We introduce code-pointer integrity (CPI), a new design point that guarantees the integrity of all code pointers in a program (e.g., function pointers, saved return addresses) and thereby prevents all control-flow hijack attacks, including return-oriented programming. We also introduce code-pointer separation (CPS), a relaxation of CPI with better performance properties.

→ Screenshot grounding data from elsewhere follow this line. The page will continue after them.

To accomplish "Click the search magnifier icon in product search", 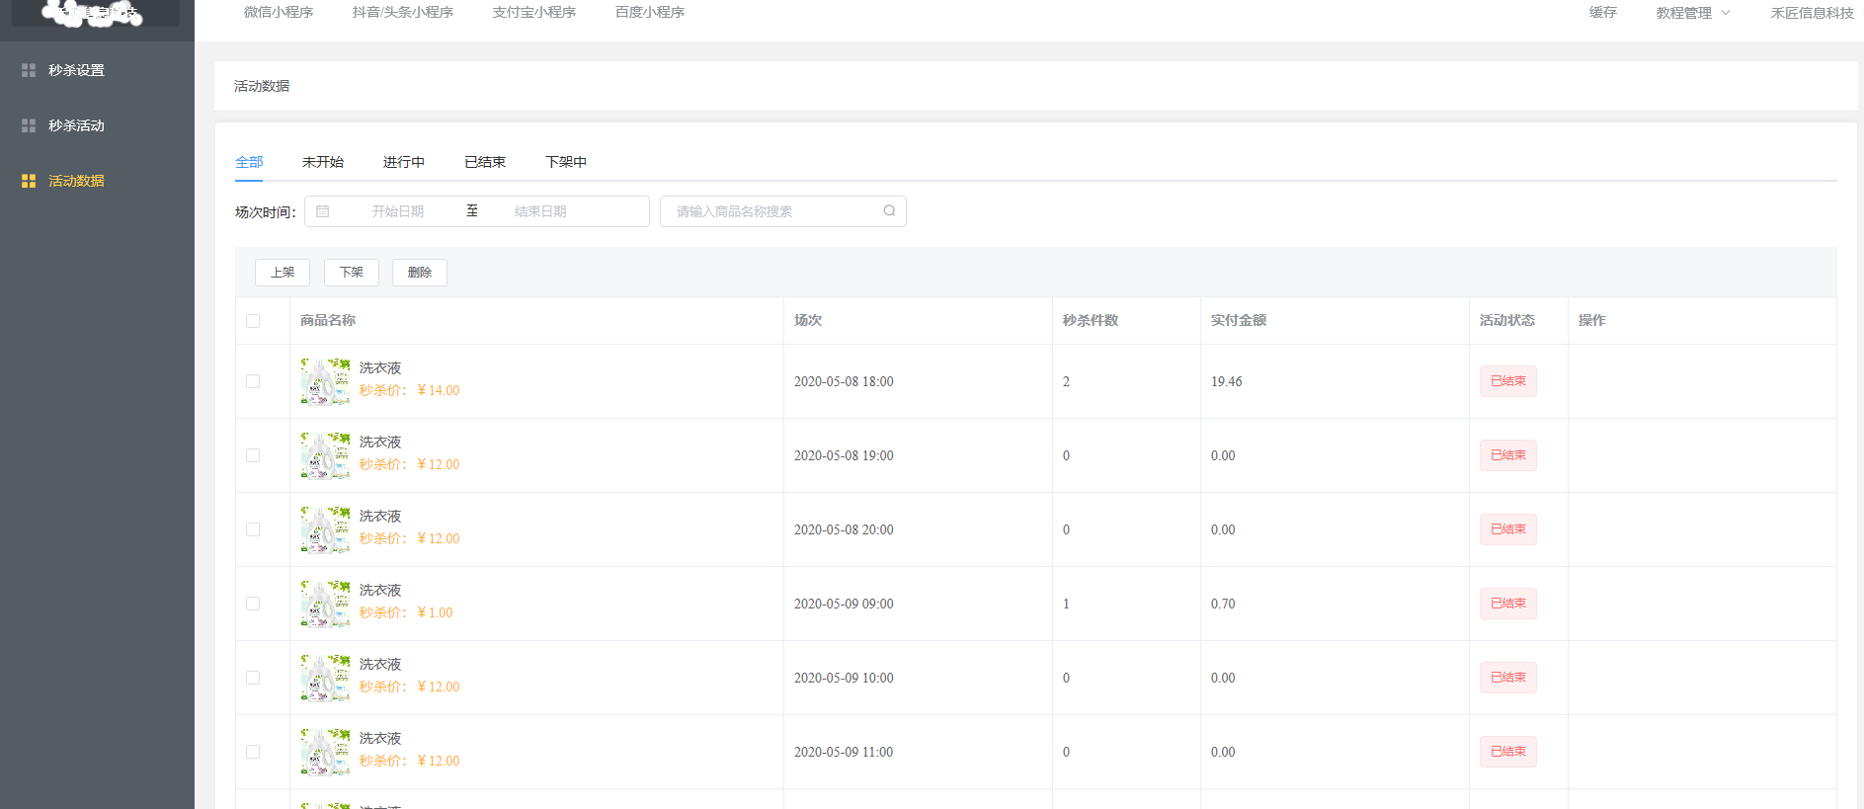I will tap(889, 210).
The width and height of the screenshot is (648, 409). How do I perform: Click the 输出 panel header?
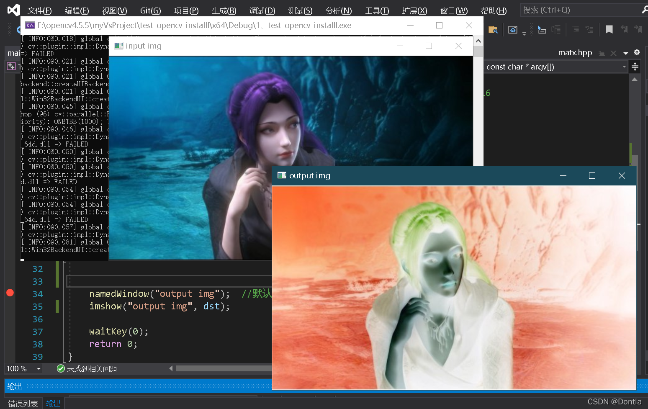click(x=15, y=386)
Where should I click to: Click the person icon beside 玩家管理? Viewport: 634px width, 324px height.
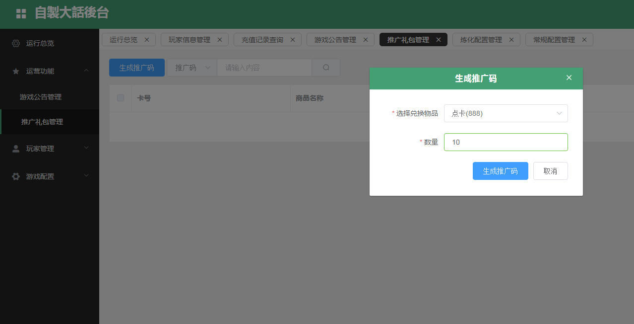(16, 149)
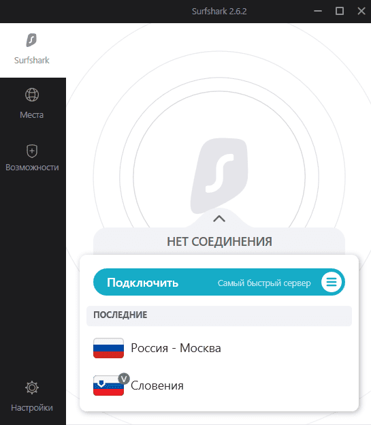Open the Места globe icon
The image size is (371, 425).
point(32,95)
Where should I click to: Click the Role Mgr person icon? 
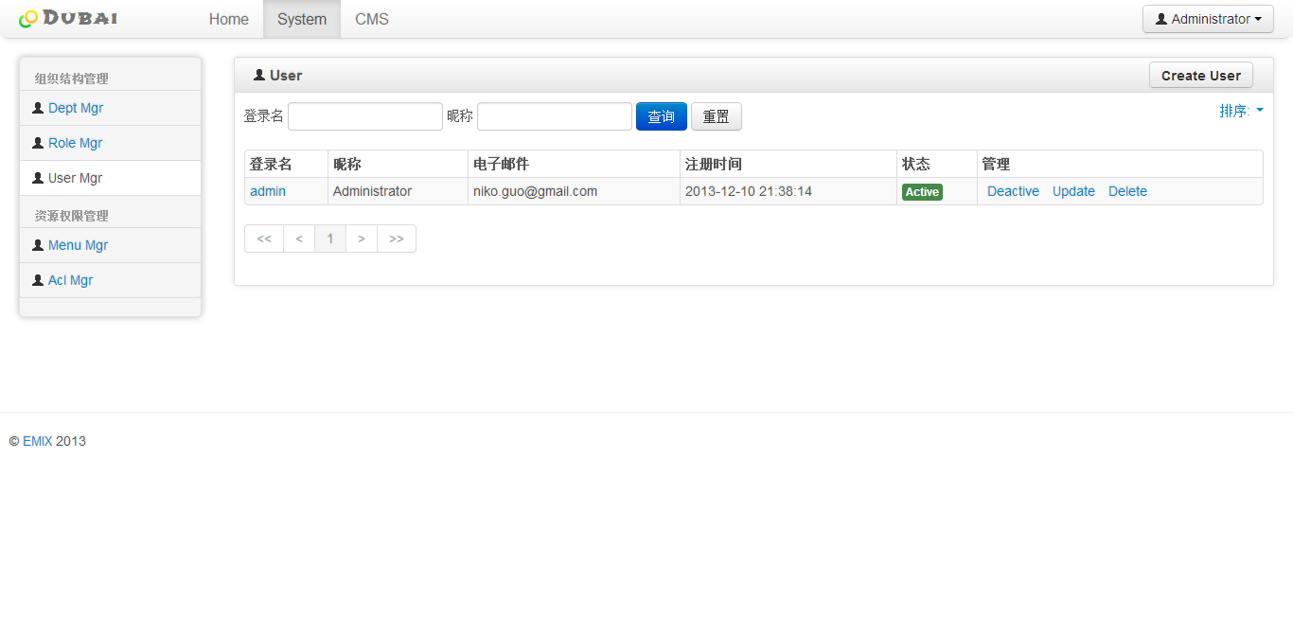(38, 143)
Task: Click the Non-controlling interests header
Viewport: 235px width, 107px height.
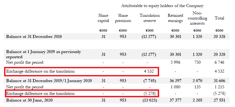Action: coord(197,18)
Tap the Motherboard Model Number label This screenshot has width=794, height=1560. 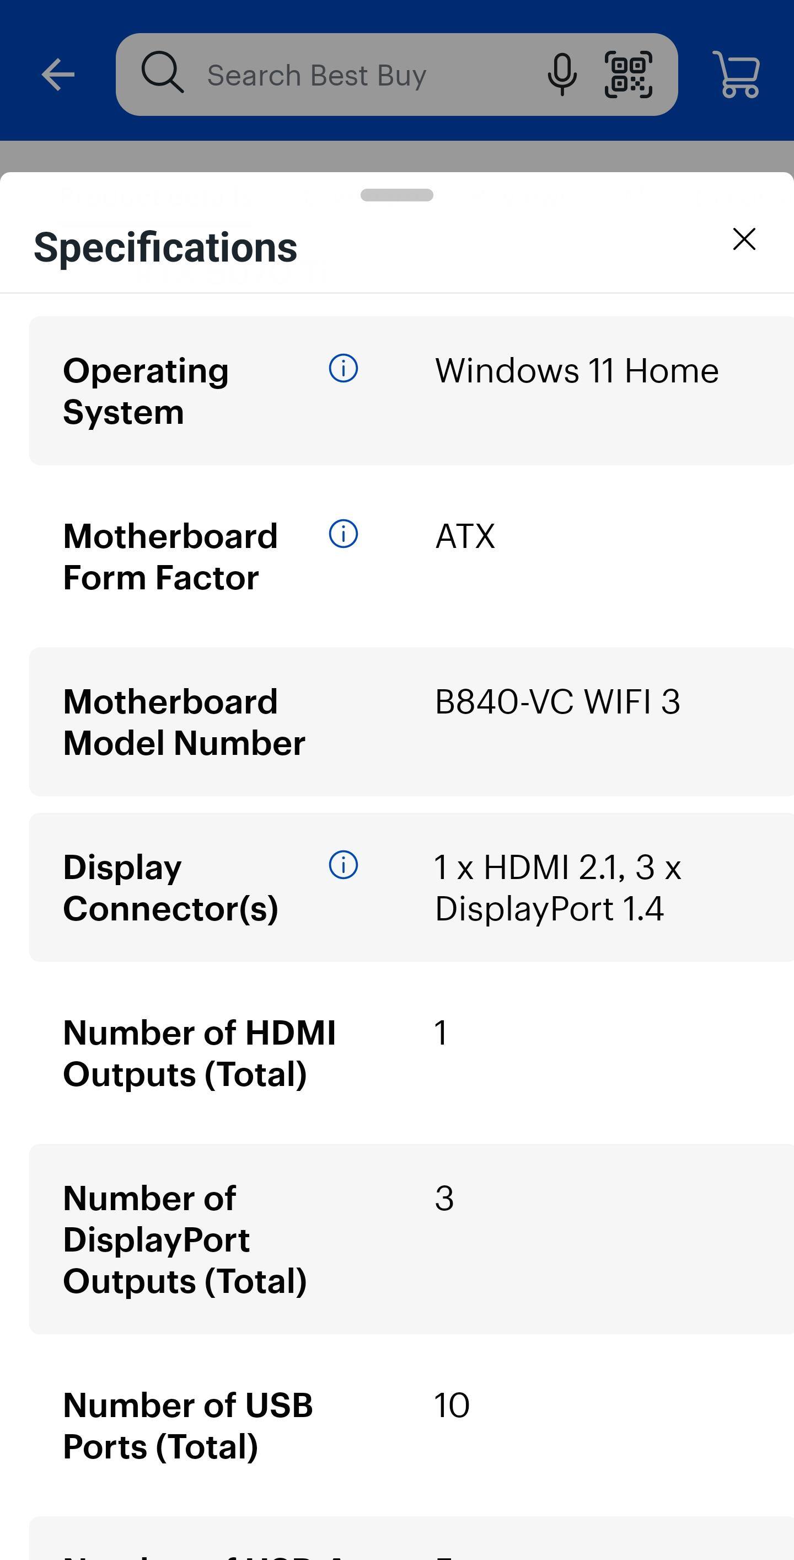(x=184, y=722)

CPI and CPS offer substantially better security-to-overhead ratios than the state of the art, they are practical (we protect a complete FreeBSD system and over 100 packages like apache and postgresql), effective (prevent all attacks in the RIPE benchmark), and efficient: on SPEC CPU2006, CPS averages 1.2% overhead for C and 1.9% for C/C++, while CPI’s overhead is 2.9% for C and 8.4% for C/C++.
A prototype implementation of CPI and CPS can be obtained from http://levee.epfl.ch.
(This is joint work with L. Szekeres, M. Payer, G. Candea, R. Sekar, and D. Song)
Biography
Volodymyr Kuznetsov is a PhD student at EPFL advised by George Candea, working on systems, security, and program analysis & verification. He received his BS (‘07) and MS (‘09) in Applied Physics and Mathematics from the Moscow Institute of Physics and Technology.